From the entries that follow, copy each line in which "below" appears.

* _Records for the task_:
--- START ---

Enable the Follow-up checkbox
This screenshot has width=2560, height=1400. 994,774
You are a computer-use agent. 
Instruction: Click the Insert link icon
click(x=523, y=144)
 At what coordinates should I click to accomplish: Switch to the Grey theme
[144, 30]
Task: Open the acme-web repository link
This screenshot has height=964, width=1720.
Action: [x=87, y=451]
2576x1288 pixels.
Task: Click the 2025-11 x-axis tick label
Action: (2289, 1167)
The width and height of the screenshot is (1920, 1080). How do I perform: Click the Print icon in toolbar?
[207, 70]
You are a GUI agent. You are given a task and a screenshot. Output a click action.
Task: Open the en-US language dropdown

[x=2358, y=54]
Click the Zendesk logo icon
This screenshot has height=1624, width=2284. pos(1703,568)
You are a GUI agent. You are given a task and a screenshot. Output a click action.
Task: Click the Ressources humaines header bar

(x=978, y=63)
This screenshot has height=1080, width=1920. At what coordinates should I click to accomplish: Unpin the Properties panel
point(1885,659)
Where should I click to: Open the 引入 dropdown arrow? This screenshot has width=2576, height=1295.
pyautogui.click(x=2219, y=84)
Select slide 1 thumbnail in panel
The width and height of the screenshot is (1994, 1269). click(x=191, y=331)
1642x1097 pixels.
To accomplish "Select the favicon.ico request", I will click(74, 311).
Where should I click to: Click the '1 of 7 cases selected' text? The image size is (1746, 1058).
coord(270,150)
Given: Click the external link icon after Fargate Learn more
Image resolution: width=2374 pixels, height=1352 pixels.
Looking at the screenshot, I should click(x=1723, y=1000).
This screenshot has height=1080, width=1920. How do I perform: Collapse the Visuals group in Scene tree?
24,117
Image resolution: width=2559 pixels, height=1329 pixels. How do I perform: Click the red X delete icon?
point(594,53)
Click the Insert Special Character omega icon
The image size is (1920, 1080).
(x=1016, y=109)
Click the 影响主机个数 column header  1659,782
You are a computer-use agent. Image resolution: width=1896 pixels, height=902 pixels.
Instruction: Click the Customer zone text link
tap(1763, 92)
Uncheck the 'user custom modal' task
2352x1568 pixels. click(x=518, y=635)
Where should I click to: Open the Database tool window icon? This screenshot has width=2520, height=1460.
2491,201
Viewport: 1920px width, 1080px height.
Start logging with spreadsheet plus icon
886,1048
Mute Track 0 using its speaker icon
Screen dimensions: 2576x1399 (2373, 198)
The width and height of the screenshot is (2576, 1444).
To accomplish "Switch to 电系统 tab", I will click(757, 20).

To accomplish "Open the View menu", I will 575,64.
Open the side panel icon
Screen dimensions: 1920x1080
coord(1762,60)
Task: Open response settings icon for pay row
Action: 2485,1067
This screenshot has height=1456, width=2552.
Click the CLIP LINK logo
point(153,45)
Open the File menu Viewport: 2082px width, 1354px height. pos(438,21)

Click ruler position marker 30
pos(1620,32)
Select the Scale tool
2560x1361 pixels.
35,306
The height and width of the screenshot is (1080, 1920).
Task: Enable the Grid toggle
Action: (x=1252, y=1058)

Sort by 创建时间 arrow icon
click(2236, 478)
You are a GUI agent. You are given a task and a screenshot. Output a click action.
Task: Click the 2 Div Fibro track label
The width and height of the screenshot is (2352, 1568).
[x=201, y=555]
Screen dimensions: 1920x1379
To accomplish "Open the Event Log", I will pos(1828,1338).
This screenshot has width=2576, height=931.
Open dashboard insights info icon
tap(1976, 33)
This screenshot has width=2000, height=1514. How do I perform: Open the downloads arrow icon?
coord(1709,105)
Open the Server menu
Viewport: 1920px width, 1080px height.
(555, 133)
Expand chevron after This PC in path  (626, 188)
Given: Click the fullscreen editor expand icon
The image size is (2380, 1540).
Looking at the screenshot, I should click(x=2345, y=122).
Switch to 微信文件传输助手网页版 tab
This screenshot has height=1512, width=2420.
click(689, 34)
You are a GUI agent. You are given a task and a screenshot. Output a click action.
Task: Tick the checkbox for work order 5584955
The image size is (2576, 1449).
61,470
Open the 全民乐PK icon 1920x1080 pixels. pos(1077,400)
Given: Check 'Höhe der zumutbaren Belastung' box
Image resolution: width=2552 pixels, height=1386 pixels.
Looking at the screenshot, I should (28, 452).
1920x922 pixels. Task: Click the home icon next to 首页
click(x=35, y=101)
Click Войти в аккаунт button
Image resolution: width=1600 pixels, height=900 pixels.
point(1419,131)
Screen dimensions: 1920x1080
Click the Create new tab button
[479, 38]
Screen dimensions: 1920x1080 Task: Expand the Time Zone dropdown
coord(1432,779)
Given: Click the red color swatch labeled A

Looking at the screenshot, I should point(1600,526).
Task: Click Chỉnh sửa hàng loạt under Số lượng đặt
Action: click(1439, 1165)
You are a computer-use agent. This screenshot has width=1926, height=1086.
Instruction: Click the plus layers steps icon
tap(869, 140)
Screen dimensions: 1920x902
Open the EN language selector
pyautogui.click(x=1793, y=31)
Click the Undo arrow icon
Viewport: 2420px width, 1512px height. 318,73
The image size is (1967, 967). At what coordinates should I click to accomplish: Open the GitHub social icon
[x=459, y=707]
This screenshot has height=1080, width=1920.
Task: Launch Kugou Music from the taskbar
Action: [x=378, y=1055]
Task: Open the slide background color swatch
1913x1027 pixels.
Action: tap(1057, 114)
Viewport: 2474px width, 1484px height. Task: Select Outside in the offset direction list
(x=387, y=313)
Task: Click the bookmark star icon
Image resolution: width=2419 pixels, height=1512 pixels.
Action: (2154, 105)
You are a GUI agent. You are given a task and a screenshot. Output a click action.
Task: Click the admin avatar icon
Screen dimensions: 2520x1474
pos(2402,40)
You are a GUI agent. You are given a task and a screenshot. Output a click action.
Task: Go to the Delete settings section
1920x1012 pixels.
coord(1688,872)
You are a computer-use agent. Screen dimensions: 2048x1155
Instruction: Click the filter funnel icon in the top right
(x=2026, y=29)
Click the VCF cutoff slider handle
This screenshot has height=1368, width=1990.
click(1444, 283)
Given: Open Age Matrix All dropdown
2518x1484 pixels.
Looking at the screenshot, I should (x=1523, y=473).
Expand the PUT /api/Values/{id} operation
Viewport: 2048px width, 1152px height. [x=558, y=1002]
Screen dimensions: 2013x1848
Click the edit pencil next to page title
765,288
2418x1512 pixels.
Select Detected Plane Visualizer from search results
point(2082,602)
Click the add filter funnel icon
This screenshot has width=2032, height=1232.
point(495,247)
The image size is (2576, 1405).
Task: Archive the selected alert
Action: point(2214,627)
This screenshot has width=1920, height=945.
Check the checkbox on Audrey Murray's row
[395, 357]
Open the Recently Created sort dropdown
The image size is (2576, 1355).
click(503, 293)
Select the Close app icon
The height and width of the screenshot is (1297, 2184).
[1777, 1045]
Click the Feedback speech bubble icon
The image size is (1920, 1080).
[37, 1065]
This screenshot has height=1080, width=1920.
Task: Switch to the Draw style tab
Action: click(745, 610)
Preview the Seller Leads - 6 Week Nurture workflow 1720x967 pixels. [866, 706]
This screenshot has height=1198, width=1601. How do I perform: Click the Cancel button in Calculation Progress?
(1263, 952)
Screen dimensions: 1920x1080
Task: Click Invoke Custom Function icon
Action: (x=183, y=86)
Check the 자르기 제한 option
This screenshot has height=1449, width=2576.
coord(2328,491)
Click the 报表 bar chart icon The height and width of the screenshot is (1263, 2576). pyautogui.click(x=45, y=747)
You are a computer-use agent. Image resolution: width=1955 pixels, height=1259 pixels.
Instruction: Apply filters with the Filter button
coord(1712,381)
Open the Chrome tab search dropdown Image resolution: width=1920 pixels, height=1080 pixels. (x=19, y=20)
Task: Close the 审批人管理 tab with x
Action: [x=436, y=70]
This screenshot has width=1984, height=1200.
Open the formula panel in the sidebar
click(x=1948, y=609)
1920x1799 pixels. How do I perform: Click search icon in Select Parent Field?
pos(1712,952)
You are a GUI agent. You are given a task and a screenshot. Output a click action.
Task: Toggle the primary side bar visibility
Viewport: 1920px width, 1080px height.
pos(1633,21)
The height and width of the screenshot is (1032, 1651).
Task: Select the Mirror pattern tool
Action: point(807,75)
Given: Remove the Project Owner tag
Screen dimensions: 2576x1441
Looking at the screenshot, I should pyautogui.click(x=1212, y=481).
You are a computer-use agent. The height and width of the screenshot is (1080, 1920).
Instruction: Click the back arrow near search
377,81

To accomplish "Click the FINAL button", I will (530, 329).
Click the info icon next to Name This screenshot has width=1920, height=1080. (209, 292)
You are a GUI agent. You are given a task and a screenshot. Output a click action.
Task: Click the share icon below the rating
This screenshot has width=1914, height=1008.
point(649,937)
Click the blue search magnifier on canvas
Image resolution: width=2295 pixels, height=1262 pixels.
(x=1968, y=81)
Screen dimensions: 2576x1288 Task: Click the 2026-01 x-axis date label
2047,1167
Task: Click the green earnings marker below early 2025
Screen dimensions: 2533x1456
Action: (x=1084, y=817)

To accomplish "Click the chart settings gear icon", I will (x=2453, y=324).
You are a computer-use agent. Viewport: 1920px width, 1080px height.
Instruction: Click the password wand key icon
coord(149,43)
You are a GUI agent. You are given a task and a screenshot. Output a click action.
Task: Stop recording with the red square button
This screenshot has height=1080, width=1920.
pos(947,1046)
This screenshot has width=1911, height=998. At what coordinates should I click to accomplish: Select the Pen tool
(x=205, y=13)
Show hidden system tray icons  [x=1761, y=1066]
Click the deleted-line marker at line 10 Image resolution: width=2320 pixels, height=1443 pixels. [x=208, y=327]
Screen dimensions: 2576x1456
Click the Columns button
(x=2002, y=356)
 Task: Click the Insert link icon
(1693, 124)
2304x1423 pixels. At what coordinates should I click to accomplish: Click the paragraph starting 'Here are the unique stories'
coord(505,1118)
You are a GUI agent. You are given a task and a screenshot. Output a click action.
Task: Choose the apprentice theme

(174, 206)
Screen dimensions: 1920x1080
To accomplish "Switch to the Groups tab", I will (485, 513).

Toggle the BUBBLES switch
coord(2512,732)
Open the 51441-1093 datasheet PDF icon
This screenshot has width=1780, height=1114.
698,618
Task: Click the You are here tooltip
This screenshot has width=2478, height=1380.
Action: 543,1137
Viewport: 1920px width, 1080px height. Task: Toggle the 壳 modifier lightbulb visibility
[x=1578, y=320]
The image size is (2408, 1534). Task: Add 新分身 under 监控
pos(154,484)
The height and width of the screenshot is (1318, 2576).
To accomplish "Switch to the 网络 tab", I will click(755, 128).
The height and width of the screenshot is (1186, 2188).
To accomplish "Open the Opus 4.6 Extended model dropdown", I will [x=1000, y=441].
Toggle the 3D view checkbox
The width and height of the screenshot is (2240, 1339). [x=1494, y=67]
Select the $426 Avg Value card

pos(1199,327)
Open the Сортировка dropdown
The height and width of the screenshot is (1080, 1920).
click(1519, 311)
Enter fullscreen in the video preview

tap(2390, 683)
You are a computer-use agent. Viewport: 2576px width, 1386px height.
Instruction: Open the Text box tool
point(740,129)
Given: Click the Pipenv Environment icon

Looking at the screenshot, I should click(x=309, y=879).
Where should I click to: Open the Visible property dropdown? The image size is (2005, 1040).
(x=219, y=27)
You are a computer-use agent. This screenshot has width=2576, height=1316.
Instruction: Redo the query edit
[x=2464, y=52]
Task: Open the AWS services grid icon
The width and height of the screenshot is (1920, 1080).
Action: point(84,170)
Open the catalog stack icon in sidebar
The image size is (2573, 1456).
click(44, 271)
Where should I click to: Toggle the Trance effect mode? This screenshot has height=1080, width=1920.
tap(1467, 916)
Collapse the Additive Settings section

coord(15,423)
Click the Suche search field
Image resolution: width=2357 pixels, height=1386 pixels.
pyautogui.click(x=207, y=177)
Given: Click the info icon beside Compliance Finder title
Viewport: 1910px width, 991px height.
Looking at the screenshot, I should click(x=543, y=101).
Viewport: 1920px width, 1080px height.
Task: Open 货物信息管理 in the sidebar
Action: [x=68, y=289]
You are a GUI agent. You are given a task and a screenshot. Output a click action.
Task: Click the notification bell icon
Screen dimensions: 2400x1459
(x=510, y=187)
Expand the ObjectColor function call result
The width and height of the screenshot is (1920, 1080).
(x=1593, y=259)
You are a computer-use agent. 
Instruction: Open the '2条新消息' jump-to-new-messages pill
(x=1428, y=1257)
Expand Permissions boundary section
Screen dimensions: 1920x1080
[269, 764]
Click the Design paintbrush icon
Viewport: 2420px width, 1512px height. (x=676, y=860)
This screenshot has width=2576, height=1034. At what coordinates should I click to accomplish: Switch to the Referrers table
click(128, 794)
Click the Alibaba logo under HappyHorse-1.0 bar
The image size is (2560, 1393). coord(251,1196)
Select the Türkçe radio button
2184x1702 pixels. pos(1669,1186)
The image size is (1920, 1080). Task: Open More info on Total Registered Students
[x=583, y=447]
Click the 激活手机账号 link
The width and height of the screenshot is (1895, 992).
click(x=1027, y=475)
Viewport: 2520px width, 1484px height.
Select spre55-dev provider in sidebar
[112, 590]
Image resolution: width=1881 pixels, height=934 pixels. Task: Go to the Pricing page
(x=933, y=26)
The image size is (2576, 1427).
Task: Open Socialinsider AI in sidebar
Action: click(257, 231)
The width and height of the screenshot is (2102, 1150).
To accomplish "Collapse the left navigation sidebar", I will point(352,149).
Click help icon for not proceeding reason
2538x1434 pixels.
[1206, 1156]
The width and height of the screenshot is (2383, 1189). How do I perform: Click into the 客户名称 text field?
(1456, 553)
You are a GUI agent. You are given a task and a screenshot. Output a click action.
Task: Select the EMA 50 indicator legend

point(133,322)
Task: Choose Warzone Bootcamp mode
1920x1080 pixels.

--- END ---

* _Completed task_:
Task: Click the share icon below the rating
Task: Click the green earnings marker below early 2025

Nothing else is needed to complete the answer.